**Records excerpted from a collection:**
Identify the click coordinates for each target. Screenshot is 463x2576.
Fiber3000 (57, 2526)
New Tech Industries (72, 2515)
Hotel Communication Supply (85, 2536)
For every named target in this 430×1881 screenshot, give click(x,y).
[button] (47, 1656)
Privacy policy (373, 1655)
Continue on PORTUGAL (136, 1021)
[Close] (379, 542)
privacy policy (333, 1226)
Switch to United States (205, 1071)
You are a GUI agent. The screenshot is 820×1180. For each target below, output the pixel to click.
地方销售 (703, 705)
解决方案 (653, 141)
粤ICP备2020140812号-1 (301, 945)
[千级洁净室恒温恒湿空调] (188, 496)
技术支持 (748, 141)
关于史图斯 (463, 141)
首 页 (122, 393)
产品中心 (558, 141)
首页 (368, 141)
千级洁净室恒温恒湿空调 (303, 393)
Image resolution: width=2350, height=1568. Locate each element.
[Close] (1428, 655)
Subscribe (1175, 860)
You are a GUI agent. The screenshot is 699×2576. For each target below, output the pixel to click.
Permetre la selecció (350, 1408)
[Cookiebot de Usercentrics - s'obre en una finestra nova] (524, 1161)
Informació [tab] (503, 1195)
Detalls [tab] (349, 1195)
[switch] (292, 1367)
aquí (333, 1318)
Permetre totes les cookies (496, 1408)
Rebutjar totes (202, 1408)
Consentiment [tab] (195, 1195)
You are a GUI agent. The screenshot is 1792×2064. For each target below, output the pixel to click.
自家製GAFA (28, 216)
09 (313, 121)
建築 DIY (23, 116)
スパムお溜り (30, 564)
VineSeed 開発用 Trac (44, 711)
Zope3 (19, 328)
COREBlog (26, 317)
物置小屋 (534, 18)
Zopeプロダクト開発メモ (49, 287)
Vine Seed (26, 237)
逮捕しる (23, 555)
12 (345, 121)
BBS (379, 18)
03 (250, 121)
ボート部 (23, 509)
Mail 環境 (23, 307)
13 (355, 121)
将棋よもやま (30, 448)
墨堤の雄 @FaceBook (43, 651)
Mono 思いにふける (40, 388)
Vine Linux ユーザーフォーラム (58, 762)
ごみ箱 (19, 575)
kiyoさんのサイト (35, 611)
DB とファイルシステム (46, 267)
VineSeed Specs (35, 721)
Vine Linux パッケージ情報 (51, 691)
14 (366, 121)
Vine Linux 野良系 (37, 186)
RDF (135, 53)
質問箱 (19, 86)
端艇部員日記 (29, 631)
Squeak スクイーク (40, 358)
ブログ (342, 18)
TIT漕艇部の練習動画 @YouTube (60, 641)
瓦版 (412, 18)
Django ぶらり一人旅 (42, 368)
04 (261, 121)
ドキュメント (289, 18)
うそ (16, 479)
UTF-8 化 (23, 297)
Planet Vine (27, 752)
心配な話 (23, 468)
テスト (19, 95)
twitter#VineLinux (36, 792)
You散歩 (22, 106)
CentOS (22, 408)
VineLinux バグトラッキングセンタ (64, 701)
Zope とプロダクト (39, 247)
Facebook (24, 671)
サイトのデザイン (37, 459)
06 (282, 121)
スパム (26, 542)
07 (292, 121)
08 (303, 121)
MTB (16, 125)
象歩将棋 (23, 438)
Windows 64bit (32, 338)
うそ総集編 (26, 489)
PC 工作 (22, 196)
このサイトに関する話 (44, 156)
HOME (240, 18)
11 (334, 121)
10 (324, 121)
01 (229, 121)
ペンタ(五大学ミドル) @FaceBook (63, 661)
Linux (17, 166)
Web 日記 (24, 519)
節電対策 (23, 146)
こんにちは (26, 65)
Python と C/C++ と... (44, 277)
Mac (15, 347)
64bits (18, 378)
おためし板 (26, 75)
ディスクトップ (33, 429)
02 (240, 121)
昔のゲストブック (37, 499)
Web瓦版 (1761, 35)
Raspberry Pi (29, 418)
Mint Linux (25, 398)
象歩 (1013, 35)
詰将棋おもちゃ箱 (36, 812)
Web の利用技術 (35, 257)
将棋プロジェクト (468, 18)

**Task to carry out:** Return each line of the records above exactly as it reads.

**The completed task:**
Identify the click coordinates for each target. Screenshot is 463x2576.
Fiber3000 (57, 2526)
New Tech Industries (72, 2515)
Hotel Communication Supply (85, 2536)
For every named target in this 430×1881 screenshot, give click(x,y).
[button] (47, 1656)
Privacy policy (373, 1655)
Continue on PORTUGAL (136, 1021)
[Close] (379, 542)
privacy policy (333, 1226)
Switch to United States (205, 1071)
You are a GUI agent. The screenshot is 820×1180. For each target below, output the pixel to click.
地方销售 (703, 705)
解决方案 (653, 141)
粤ICP备2020140812号-1 (301, 945)
[千级洁净室恒温恒湿空调] (188, 496)
技术支持 (748, 141)
关于史图斯 (463, 141)
首 页 (122, 393)
产品中心 (558, 141)
首页 (368, 141)
千级洁净室恒温恒湿空调 (303, 393)
Image resolution: width=2350, height=1568. Locate each element.
[Close] (1428, 655)
Subscribe (1175, 860)
You are a GUI agent. The screenshot is 699×2576. For each target below, output the pixel to click.
Permetre la selecció (350, 1408)
[Cookiebot de Usercentrics - s'obre en una finestra nova] (524, 1161)
Informació [tab] (503, 1195)
Detalls [tab] (349, 1195)
[switch] (292, 1367)
aquí (333, 1318)
Permetre totes les cookies (496, 1408)
Rebutjar totes (202, 1408)
Consentiment [tab] (195, 1195)
You are a GUI agent. The screenshot is 1792×2064. For each target below, output the pixel to click.
自家製GAFA (28, 216)
09 (313, 121)
建築 DIY (23, 116)
スパムお溜り (30, 564)
VineSeed 開発用 Trac (44, 711)
Zope3 (19, 328)
COREBlog (26, 317)
物置小屋 (534, 18)
Zopeプロダクト開発メモ (49, 287)
Vine Seed (26, 237)
逮捕しる (23, 555)
12 (345, 121)
BBS (379, 18)
03 (250, 121)
ボート部 (23, 509)
Mail 環境 (23, 307)
13 (355, 121)
将棋よもやま (30, 448)
墨堤の雄 @FaceBook (43, 651)
Mono 思いにふける (40, 388)
Vine Linux ユーザーフォーラム (58, 762)
ごみ箱 (19, 575)
kiyoさんのサイト (35, 611)
DB とファイルシステム (46, 267)
VineSeed Specs (35, 721)
Vine Linux パッケージ情報 (51, 691)
14 (366, 121)
Vine Linux 野良系 (37, 186)
RDF (135, 53)
質問箱 (19, 86)
端艇部員日記 (29, 631)
Squeak スクイーク (40, 358)
ブログ (342, 18)
TIT漕艇部の練習動画 @YouTube (60, 641)
瓦版 (412, 18)
Django ぶらり一人旅 (42, 368)
04 (261, 121)
ドキュメント (289, 18)
うそ (16, 479)
UTF-8 化 (23, 297)
Planet Vine (27, 752)
心配な話 (23, 468)
テスト (19, 95)
twitter#VineLinux (36, 792)
You散歩 (22, 106)
CentOS (22, 408)
VineLinux バグトラッキングセンタ (64, 701)
Zope とプロダクト (39, 247)
Facebook (24, 671)
サイトのデザイン (37, 459)
06 (282, 121)
スパム (26, 542)
07 (292, 121)
08 (303, 121)
MTB (16, 125)
象歩将棋 (23, 438)
Windows 64bit (32, 338)
うそ総集編 (26, 489)
PC 工作 (22, 196)
このサイトに関する話 (44, 156)
HOME (240, 18)
11 (334, 121)
10 (324, 121)
01 (229, 121)
ペンタ(五大学ミドル) @FaceBook (63, 661)
Linux (17, 166)
Web 日記 (24, 519)
節電対策 (23, 146)
こんにちは (26, 65)
Python と C/C++ と... (44, 277)
Mac (15, 347)
64bits (18, 378)
おためし板 (26, 75)
ディスクトップ (33, 429)
02 (240, 121)
昔のゲストブック (37, 499)
Web瓦版 (1761, 35)
Raspberry Pi (29, 418)
Mint Linux (25, 398)
象歩 (1013, 35)
詰将棋おもちゃ箱 (36, 812)
Web の利用技術 (35, 257)
将棋プロジェクト (468, 18)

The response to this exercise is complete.